William M. Diefenderfer, the second-ranking White House budget official, said there is a “consensus” among participants in the White House-Congress negotiations, which began Tuesday and are expected to continue for several months, that the “problem is in the $50-billion range.” He added later that the negotiators’ goal should be to “seriously reduce the deficit by $40 billion to $50 billion.”

Diefenderfer, speaking to a breakfast group of business lobbyists at the U.S. Chamber of Commerce, said also that he expects the budget negotiations to drag on for at least three to four months “if we’re going to do it right.”

There is no doubt that the negotiators will have to find a way to change the Gramm-Rudman budget targets. Otherwise, the law would impose harsh across-the-board spending cuts this fall that would slash a wide variety of defense and domestic programs from 20% to 45%.

Given little real choice but to prevent the automatic cuts from taking place, one Administration official observed wryly about the budget negotiations, “we are condemned to succeed.”

*Dataset section*
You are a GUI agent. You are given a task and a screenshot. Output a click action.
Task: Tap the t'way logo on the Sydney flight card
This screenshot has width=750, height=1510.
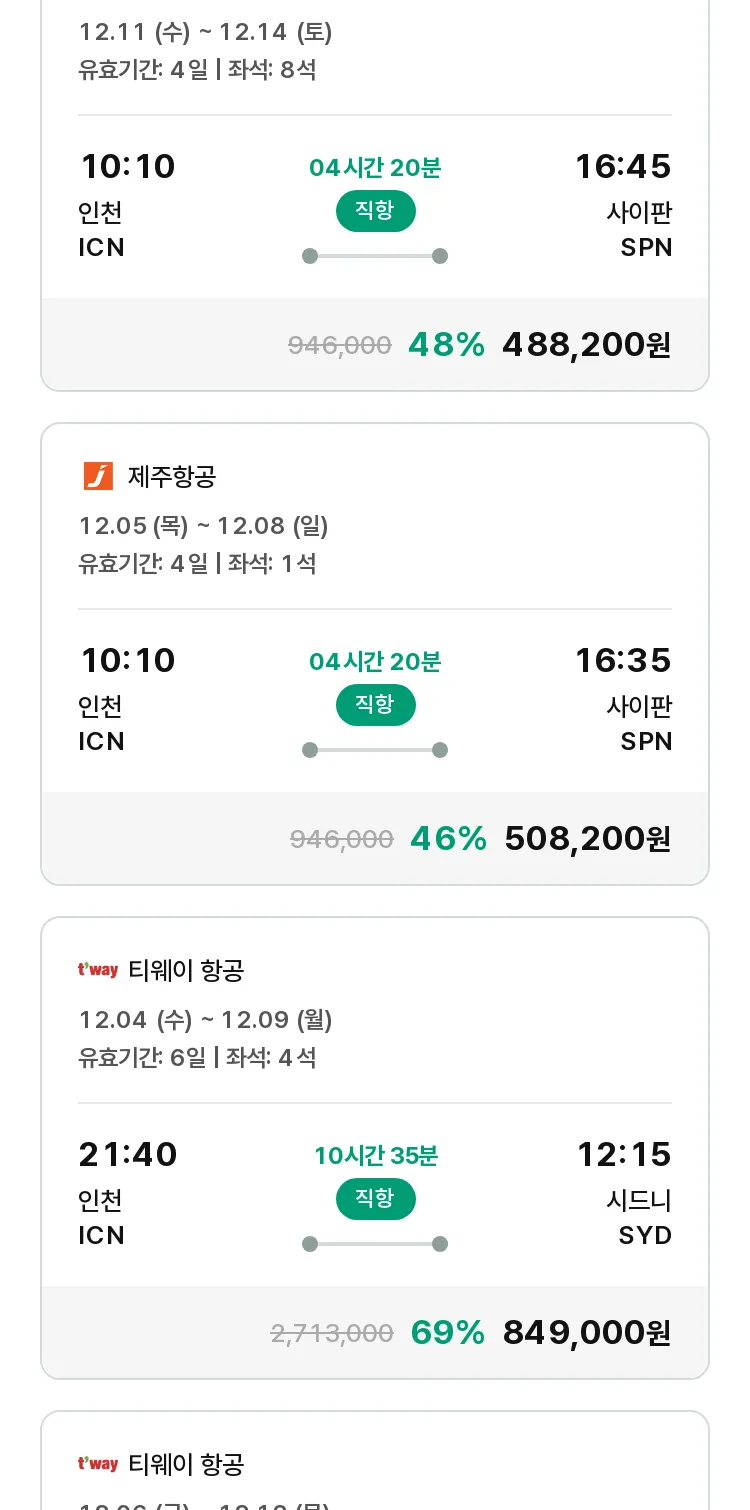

*What is asked*
Decide whether each statement below agrees with the budget negotiations excerpt, answering yes or no and quoting the words of the excerpt that settle it.
1. Diefenderfer addressed a group of business lobbyists at the U.S. Chamber of Commerce.
2. The White House-Congress negotiations were expected to conclude within a few weeks.
3. Without a change to the Gramm-Rudman targets, spending cuts would reduce a range of defense and domestic programs by 20% to 45%.

*Solution to this task*
1. Yes: "speaking to a breakfast group of business lobbyists at the U.S. Chamber of Commerce"
2. No: "expected to continue for several months"
3. Yes: "slash a wide variety of defense and domestic programs from 20% to 45%"